→ **Data for analysis**
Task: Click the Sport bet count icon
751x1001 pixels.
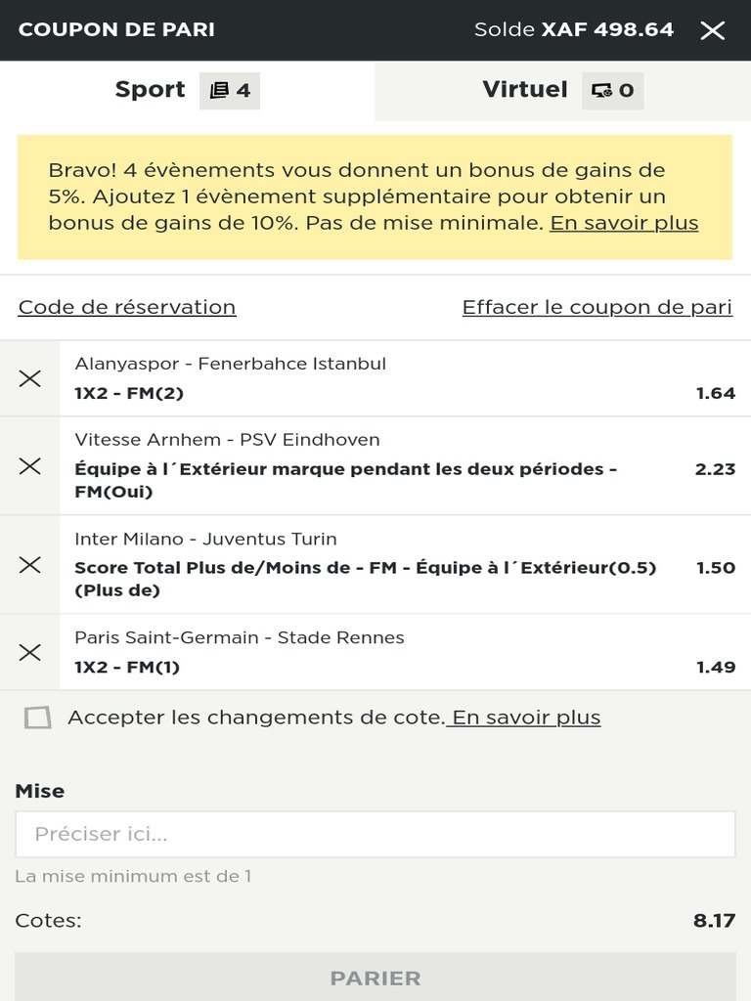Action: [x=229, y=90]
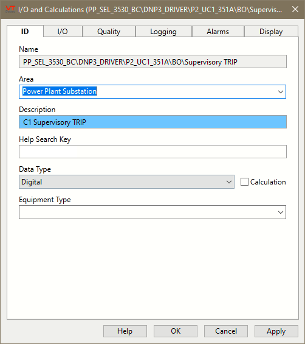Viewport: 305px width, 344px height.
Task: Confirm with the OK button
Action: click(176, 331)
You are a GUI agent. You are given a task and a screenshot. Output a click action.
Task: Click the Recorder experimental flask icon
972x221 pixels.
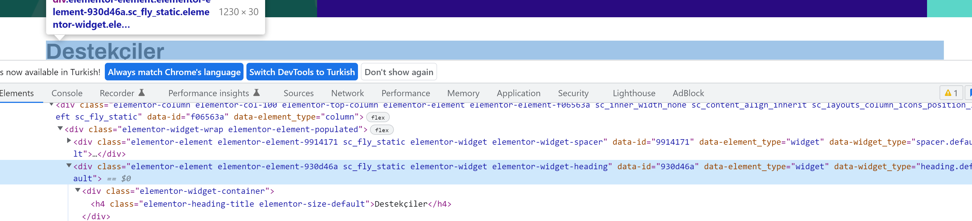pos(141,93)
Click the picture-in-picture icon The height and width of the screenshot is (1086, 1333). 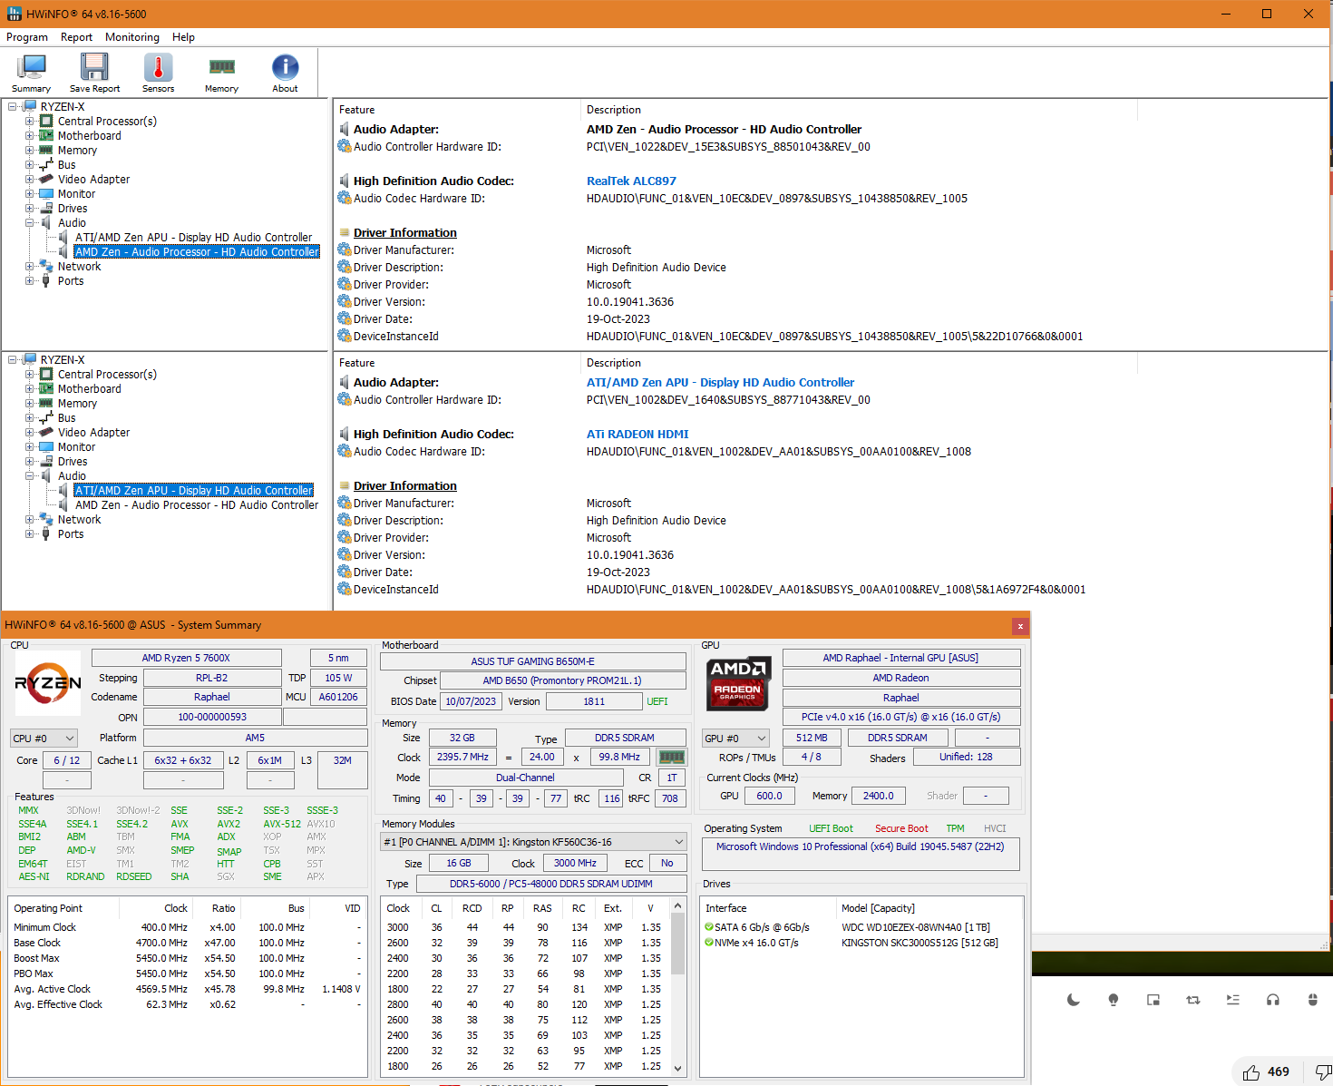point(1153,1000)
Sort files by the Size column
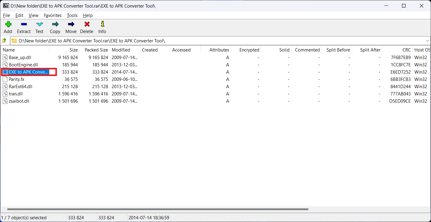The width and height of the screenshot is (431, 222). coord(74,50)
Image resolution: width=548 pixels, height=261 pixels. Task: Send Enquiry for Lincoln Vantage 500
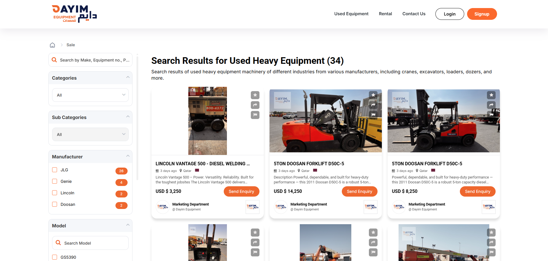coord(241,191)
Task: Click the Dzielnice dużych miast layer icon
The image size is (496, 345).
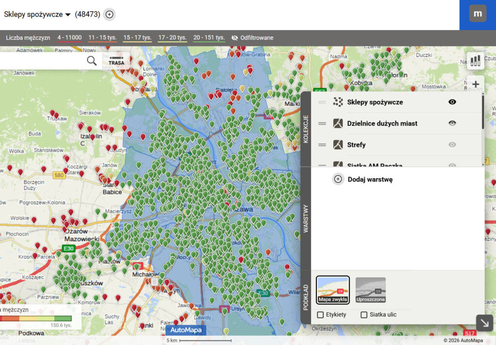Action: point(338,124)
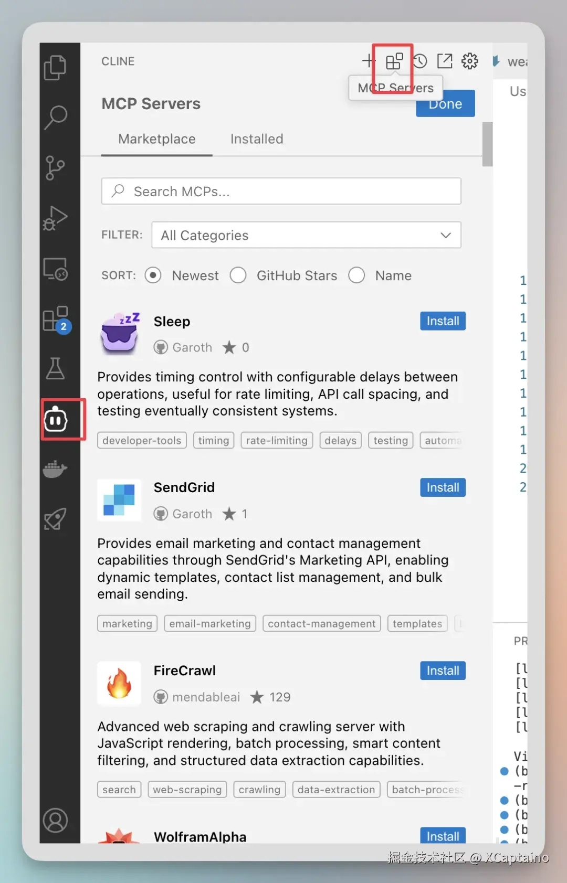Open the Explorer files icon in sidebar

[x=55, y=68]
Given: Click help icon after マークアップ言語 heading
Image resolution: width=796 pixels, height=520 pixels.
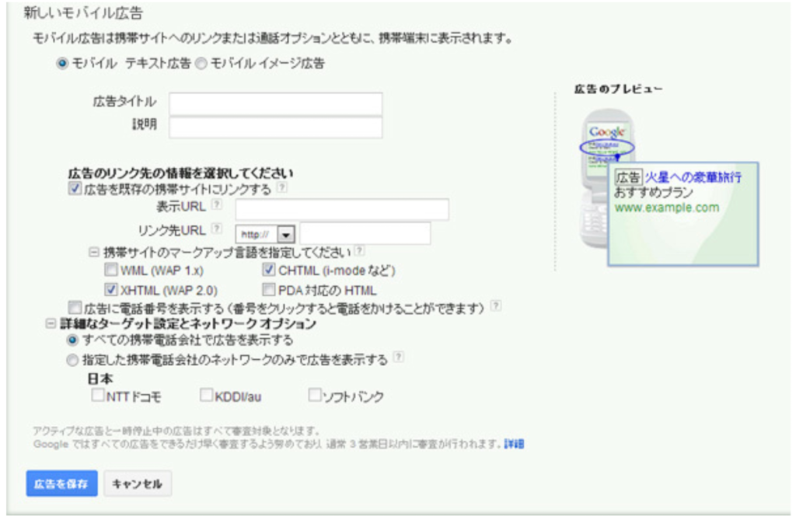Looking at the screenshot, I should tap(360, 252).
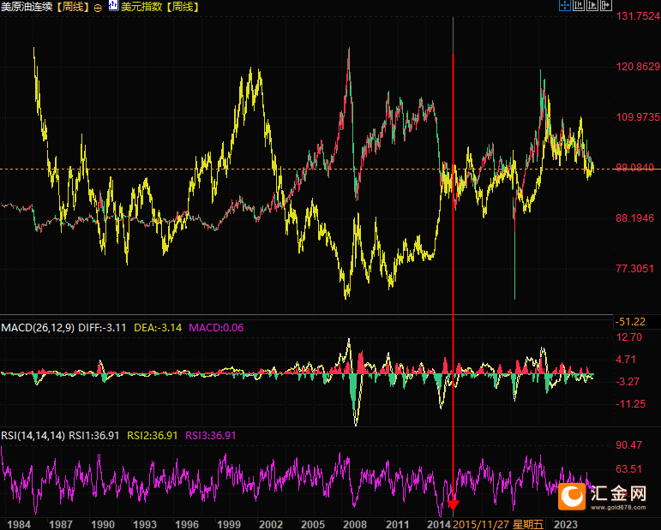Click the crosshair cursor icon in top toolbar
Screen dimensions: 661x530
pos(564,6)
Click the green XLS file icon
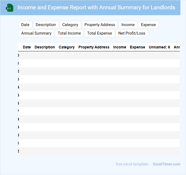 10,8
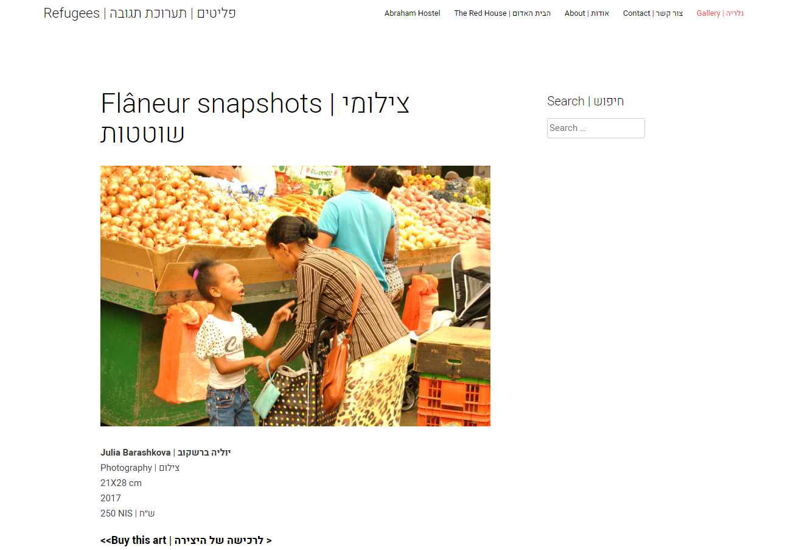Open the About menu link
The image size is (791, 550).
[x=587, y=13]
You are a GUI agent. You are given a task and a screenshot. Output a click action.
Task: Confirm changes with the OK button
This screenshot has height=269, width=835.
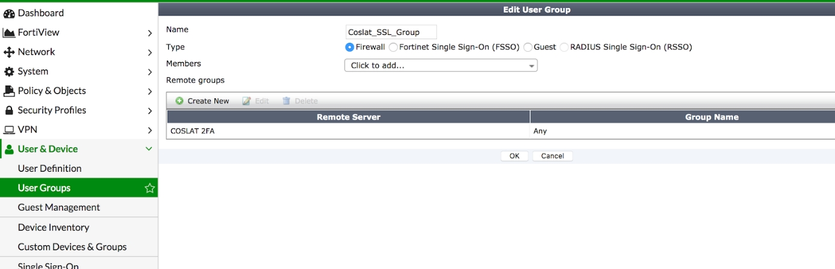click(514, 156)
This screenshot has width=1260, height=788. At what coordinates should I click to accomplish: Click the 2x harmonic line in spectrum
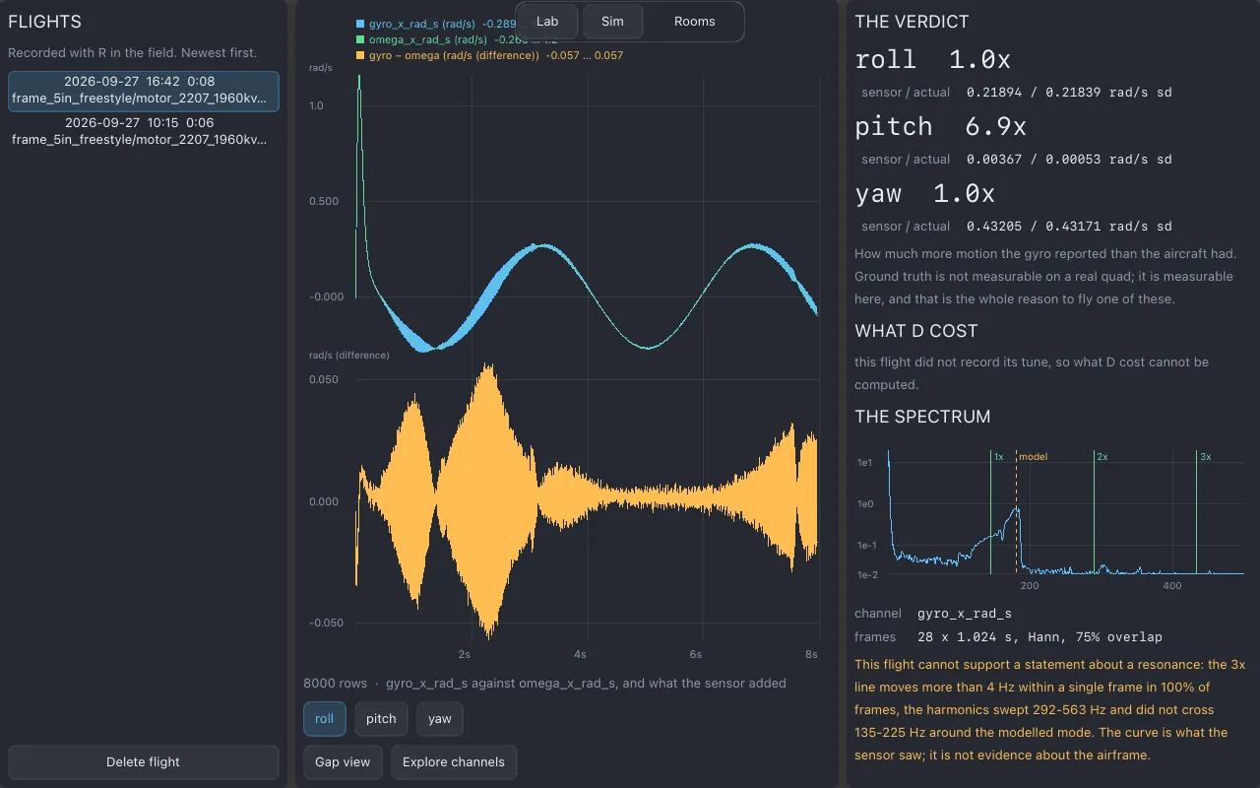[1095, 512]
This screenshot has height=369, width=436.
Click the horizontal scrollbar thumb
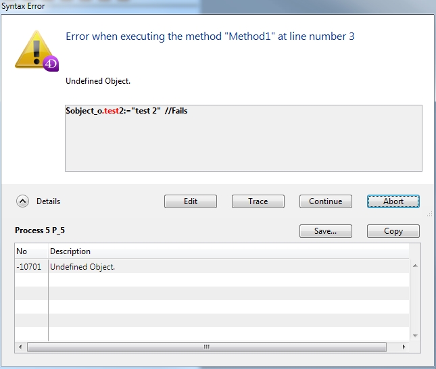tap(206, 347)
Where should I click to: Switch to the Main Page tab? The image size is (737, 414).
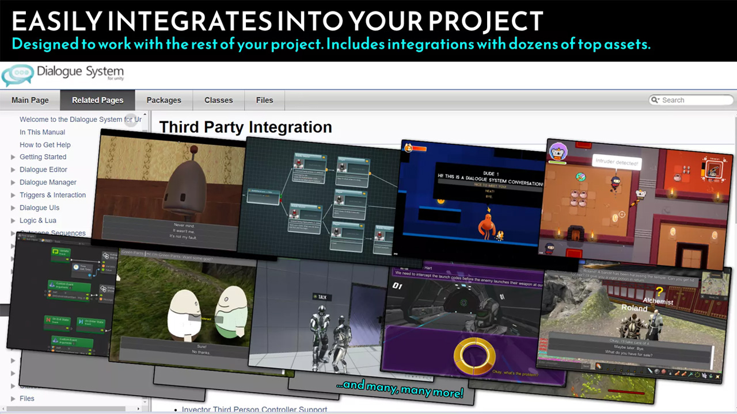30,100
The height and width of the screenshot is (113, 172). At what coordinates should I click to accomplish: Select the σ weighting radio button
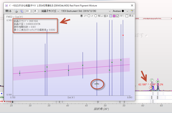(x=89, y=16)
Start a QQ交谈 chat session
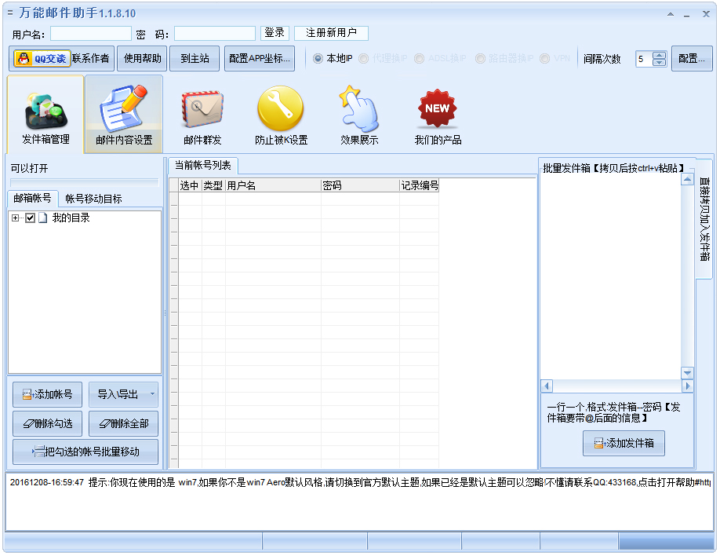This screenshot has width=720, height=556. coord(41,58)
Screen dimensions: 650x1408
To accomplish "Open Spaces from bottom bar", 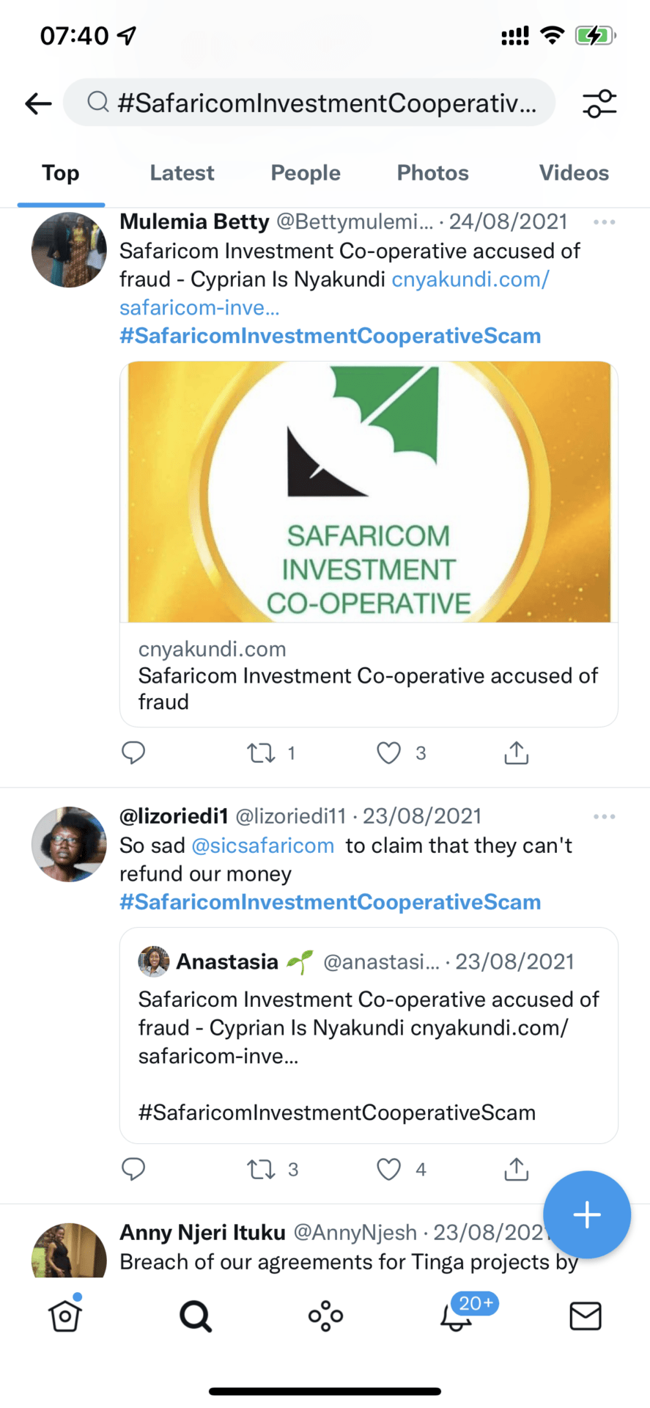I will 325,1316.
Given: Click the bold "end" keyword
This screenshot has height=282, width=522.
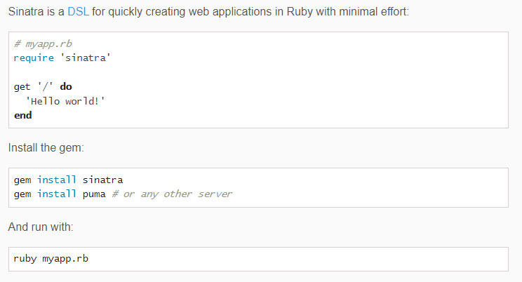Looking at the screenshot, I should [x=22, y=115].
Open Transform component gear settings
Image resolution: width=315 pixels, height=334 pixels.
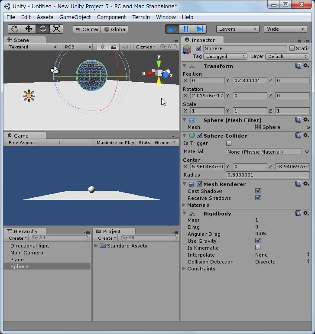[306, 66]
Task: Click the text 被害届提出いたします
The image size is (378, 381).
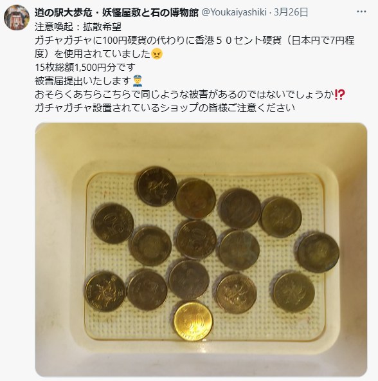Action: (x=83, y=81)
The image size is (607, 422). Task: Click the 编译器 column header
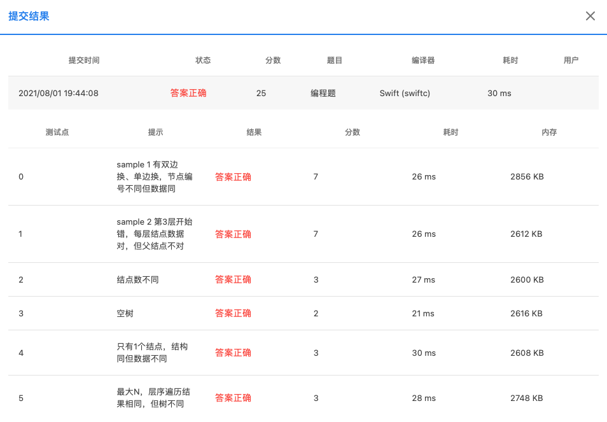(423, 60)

→ **Your goal**
For this exercise, repeat word for word only the lines from the one containing "Image resolution: width=315" through the end of the data, including both. Pictures do not go in the copy.

→ **Result for this exercise**
Image resolution: width=315 pixels, height=334 pixels.
[306, 66]
Task: Click the text 被害届提出いたします
The image size is (378, 381).
Action: (x=83, y=81)
The image size is (607, 422). Task: Click the 编译器 column header
(423, 60)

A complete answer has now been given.